* **GIVEN REQUEST**: Turn the records from the line that contains "Open the Beauty & Pflege category" through the line that contains "894x1080 pixels. 747,47", inclusive, into a numbered list without blank lines. Leave the pictures out.

* **RECORDS FOR THE TASK**:
***

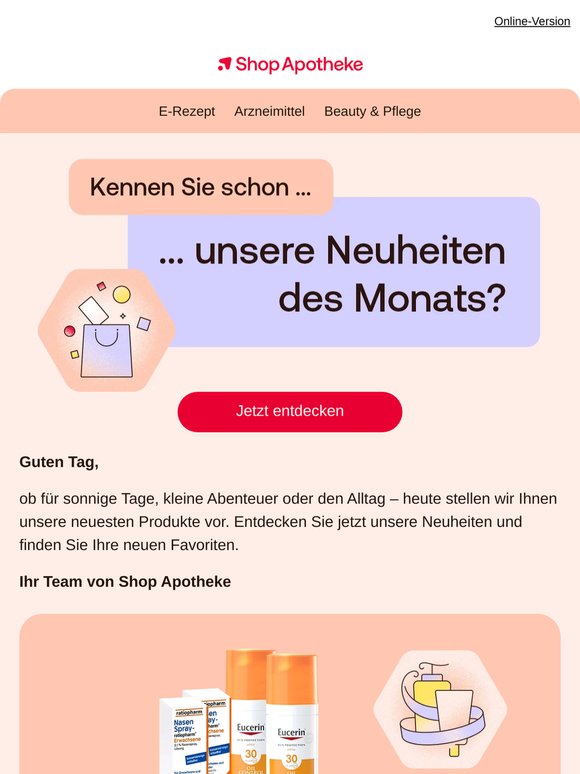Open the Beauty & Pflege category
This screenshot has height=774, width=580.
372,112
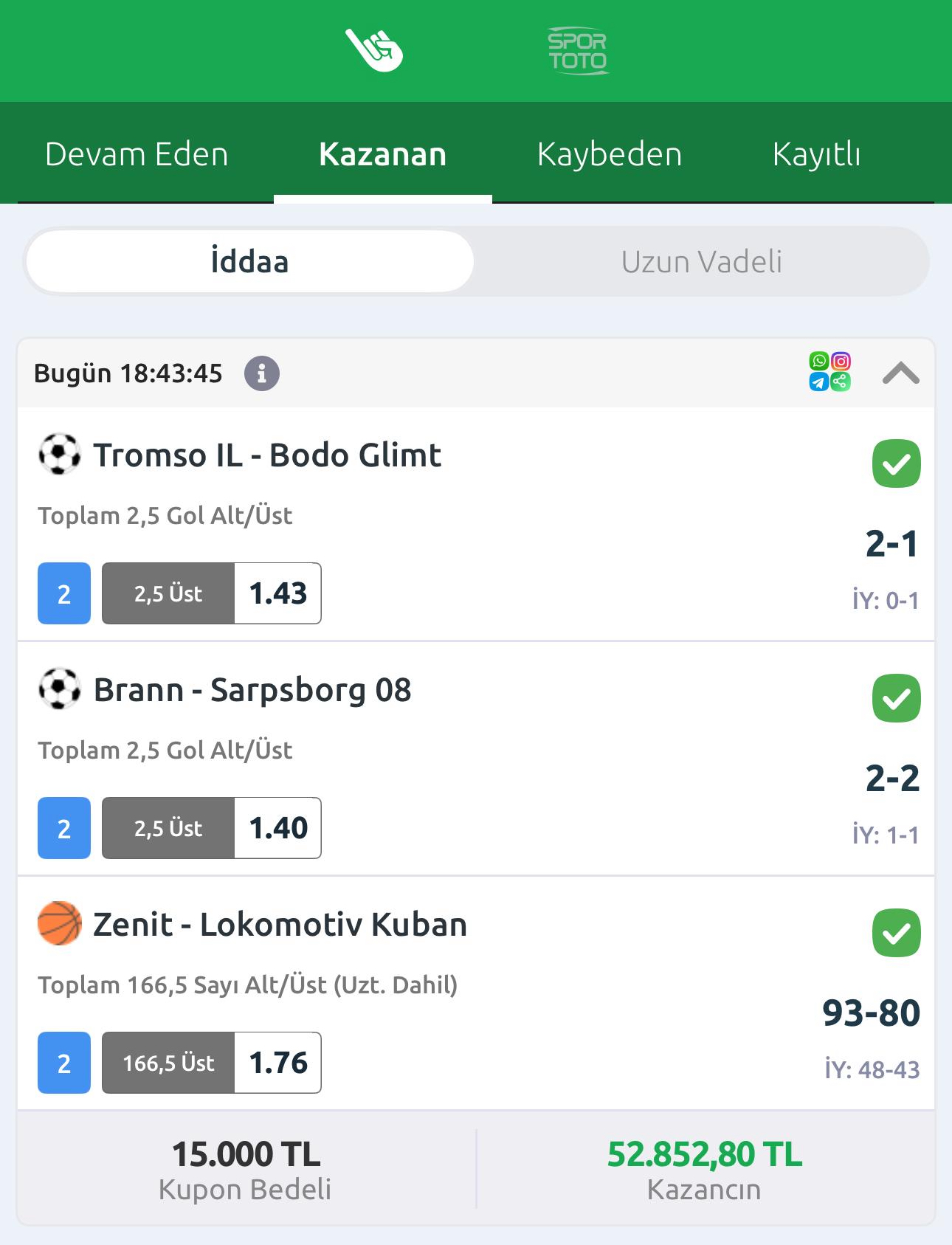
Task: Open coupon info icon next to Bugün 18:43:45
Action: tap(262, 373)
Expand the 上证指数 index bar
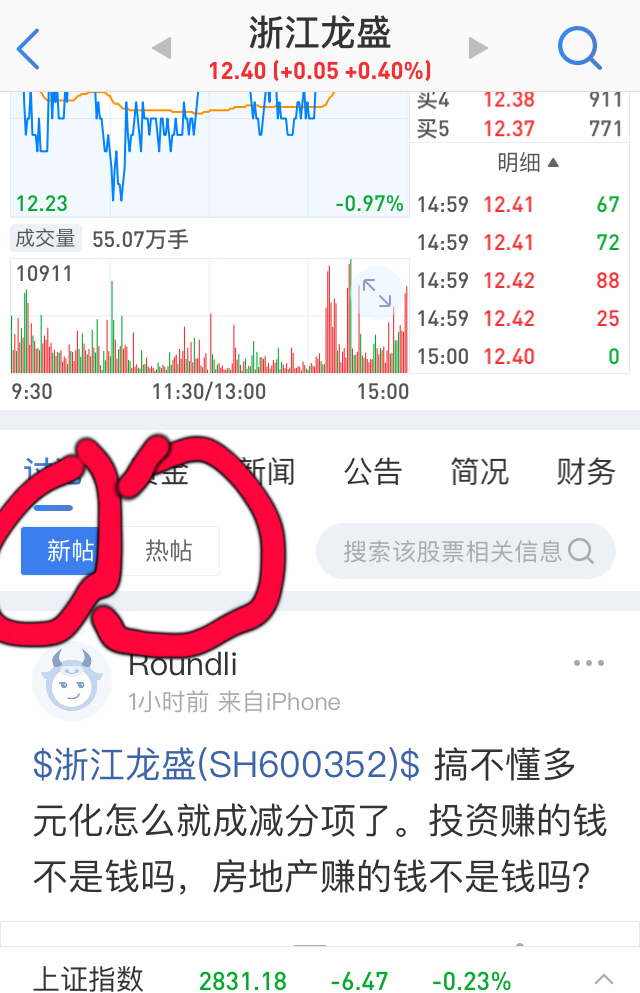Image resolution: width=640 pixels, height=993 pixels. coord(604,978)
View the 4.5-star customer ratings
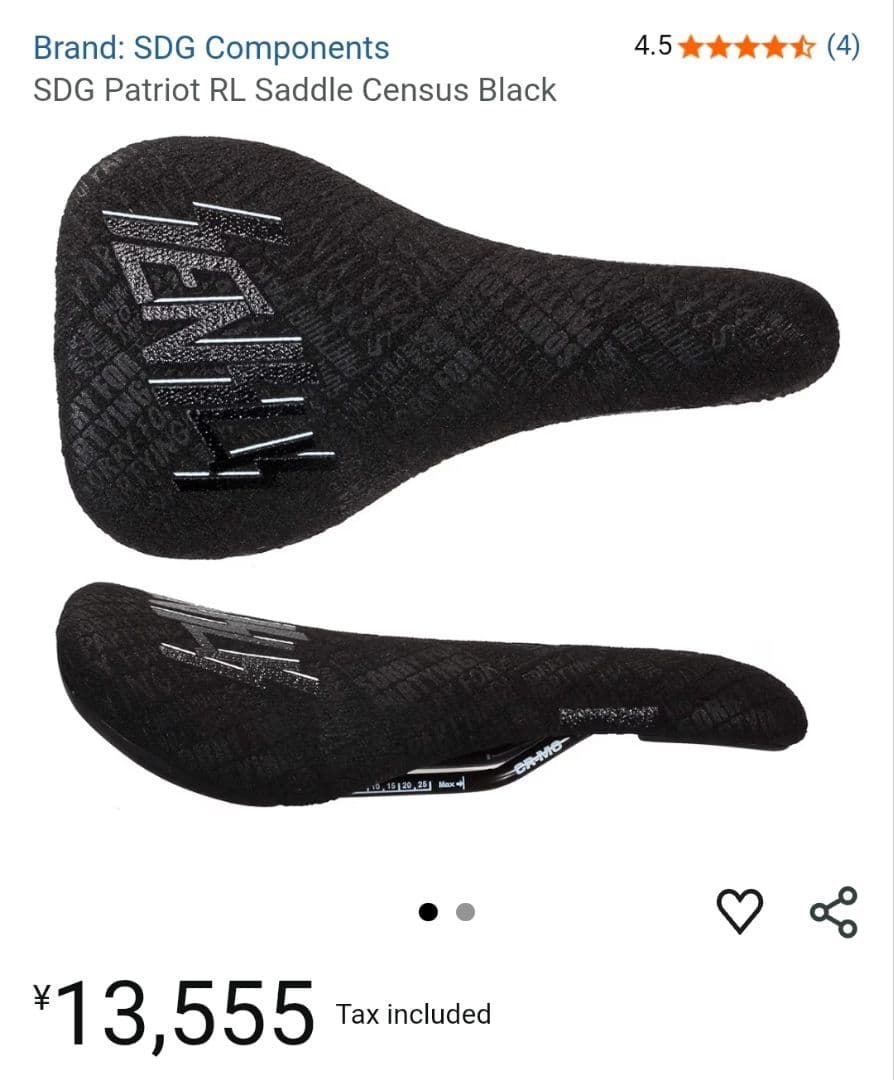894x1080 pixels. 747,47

***

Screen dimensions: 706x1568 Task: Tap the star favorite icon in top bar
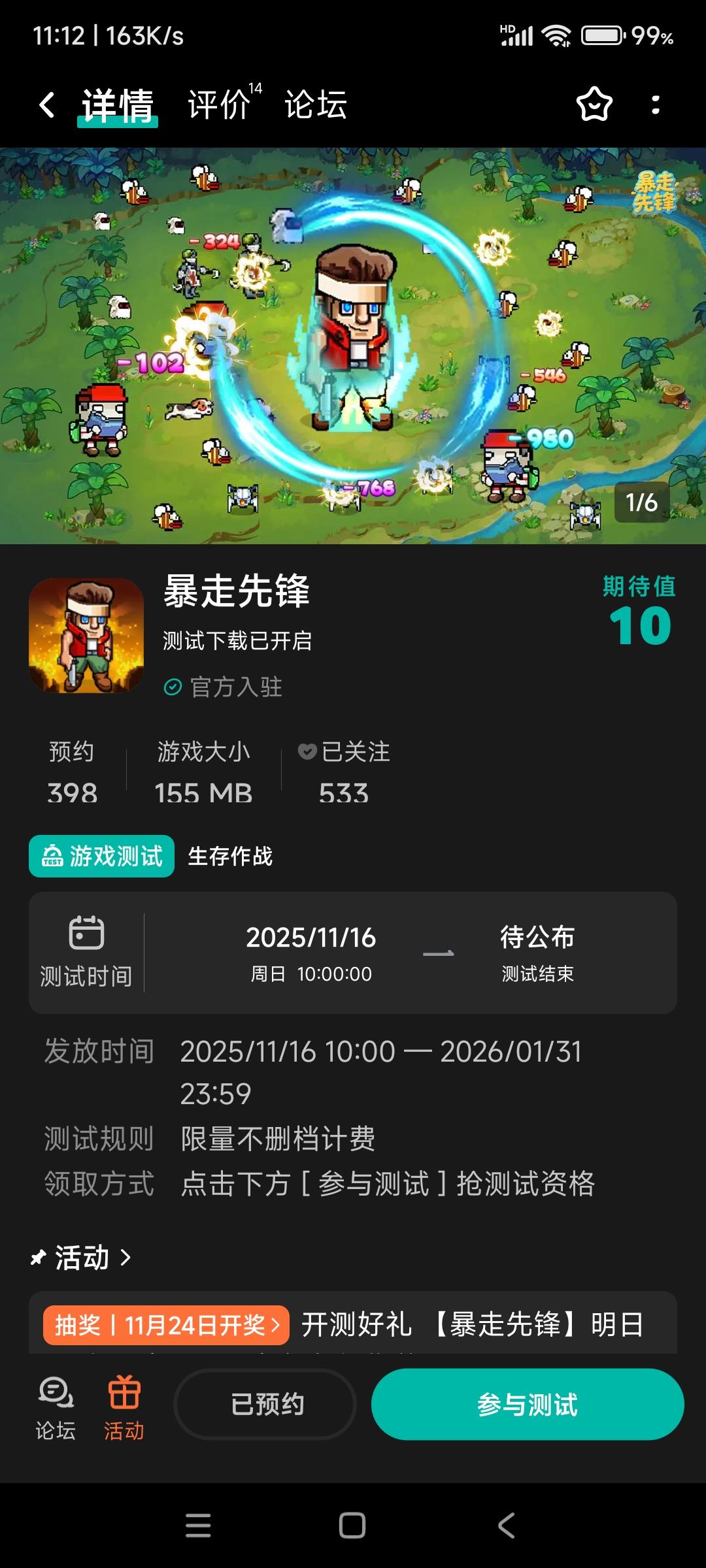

***

* **IN RESPONSE**:
1. Open the Beauty & Pflege category
2. This screenshot has height=774, width=580.
3. 372,112
4. Task: Open coupon info icon next to Bugün 18:43:45
5. Action: tap(262, 373)
6. Expand the 上证指数 index bar
7. Image resolution: width=640 pixels, height=993 pixels. coord(604,978)
8. View the 4.5-star customer ratings
9. 894x1080 pixels. 747,47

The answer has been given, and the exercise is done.